WHAT TO PRODUCE: Please convert the material from the line containing "The height and width of the screenshot is (1440, 718)." through the line containing "(x=516, y=1530)" into a Markdown table with a Row column for the row number and a Line column for the line. Leave out any blank lines.

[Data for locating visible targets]
::::

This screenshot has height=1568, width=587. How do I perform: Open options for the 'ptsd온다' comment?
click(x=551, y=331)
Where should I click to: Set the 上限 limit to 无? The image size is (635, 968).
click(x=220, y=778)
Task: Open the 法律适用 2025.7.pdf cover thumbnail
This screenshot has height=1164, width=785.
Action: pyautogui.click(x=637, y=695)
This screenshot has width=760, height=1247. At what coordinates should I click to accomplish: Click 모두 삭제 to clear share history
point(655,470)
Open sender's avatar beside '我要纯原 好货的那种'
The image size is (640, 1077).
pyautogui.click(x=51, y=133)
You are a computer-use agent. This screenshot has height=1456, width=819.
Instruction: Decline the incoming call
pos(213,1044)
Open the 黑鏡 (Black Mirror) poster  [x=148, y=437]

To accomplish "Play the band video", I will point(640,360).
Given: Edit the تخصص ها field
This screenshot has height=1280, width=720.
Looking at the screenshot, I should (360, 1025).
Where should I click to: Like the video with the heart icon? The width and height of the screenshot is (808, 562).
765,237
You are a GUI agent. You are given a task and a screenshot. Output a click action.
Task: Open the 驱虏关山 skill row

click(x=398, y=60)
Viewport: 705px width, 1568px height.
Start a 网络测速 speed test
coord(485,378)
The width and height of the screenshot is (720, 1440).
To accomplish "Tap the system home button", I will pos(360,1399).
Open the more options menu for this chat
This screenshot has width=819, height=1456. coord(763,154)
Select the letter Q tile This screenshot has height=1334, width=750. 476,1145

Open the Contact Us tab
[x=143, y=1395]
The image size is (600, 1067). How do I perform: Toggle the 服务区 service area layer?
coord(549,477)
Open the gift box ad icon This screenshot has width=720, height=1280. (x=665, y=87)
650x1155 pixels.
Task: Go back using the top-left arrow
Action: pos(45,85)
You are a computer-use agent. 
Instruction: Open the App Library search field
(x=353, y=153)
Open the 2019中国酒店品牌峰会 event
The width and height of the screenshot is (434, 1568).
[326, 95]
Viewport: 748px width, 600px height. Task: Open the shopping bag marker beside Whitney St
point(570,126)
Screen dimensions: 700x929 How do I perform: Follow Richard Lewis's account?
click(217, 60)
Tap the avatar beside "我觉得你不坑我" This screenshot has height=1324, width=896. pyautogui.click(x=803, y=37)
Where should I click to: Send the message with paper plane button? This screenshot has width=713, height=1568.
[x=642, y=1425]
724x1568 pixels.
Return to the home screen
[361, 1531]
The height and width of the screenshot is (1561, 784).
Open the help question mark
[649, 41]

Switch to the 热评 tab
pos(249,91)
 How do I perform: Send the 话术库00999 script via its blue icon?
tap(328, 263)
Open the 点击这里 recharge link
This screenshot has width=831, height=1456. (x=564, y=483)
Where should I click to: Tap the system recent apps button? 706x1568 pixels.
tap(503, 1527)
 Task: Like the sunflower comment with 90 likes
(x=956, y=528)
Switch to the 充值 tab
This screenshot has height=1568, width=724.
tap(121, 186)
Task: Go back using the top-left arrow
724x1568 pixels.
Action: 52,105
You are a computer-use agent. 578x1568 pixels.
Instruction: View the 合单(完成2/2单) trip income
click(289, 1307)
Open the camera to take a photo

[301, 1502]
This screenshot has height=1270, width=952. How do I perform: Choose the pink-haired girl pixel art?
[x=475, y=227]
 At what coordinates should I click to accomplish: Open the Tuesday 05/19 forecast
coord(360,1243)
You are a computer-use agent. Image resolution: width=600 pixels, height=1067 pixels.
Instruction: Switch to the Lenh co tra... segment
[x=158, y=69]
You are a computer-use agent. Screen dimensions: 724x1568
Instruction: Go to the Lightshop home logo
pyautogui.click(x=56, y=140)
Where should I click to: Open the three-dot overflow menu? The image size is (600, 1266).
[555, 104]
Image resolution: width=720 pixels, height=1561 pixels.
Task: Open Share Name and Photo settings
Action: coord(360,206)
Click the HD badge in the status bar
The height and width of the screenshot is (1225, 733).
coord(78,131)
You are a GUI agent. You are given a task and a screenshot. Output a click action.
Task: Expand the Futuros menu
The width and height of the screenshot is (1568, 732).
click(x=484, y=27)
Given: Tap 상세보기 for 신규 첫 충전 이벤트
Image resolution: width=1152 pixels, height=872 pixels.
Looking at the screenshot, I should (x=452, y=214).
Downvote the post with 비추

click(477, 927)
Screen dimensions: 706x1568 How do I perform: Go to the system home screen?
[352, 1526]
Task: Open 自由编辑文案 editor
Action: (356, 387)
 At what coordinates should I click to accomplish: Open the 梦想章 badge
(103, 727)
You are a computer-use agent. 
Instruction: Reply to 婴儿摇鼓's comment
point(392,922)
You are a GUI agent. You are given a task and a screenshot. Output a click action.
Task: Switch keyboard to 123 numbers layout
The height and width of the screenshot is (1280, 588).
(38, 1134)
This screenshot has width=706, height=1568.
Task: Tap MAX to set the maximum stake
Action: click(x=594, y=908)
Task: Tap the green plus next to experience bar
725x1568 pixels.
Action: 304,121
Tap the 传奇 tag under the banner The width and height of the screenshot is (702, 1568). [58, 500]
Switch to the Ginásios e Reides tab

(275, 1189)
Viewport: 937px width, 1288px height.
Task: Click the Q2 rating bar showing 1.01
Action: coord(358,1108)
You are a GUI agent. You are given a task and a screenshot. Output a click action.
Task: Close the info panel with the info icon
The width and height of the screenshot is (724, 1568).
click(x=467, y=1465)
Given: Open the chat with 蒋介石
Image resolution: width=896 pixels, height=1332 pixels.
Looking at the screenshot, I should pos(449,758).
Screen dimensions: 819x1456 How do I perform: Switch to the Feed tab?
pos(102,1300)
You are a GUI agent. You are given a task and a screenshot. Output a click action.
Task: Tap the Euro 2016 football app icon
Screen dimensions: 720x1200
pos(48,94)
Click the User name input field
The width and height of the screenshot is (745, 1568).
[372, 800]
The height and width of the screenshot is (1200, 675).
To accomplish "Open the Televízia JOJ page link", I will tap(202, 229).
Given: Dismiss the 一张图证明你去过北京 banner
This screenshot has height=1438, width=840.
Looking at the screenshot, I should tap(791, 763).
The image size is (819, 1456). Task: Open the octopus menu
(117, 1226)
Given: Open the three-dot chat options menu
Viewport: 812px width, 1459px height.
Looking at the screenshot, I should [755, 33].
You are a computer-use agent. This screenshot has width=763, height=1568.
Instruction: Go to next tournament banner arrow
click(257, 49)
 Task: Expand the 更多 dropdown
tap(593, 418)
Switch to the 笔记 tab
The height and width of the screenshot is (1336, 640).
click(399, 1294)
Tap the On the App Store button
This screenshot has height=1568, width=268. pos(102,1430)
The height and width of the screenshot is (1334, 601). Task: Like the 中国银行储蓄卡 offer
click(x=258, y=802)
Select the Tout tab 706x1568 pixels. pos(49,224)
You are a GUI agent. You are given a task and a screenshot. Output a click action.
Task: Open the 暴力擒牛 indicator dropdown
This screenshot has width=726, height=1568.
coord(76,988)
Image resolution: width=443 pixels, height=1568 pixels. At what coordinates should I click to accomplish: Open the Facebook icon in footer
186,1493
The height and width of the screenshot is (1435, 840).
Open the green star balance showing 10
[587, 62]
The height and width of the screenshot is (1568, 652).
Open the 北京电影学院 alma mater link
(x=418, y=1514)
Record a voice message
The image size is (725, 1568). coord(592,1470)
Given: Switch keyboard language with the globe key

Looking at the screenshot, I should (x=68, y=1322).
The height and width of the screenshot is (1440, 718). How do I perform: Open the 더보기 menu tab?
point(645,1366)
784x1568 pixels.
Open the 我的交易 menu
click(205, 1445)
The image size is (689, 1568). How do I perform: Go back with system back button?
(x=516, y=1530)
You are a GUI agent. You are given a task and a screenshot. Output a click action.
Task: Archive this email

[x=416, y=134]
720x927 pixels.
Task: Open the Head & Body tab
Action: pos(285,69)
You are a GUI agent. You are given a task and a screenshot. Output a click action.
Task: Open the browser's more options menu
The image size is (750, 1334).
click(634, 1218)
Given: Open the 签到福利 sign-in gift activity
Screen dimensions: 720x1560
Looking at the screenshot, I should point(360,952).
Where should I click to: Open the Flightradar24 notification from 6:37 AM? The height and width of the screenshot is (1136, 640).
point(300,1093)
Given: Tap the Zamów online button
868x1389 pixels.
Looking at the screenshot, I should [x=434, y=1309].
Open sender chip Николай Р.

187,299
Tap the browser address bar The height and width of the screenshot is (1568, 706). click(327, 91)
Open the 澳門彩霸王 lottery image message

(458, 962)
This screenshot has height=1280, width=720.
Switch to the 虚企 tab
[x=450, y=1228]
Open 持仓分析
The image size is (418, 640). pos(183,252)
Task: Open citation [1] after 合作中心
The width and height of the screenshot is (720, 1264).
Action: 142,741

::::

SOLVED EXERCISE:
| Row | Line |
|---|---|
| 1 | The height and width of the screenshot is (1440, 718). How do I perform: Open the 더보기 menu tab? |
| 2 | point(645,1366) |
| 3 | 784x1568 pixels. |
| 4 | Open the 我的交易 menu |
| 5 | click(205, 1445) |
| 6 | The image size is (689, 1568). How do I perform: Go back with system back button? |
| 7 | (x=516, y=1530) |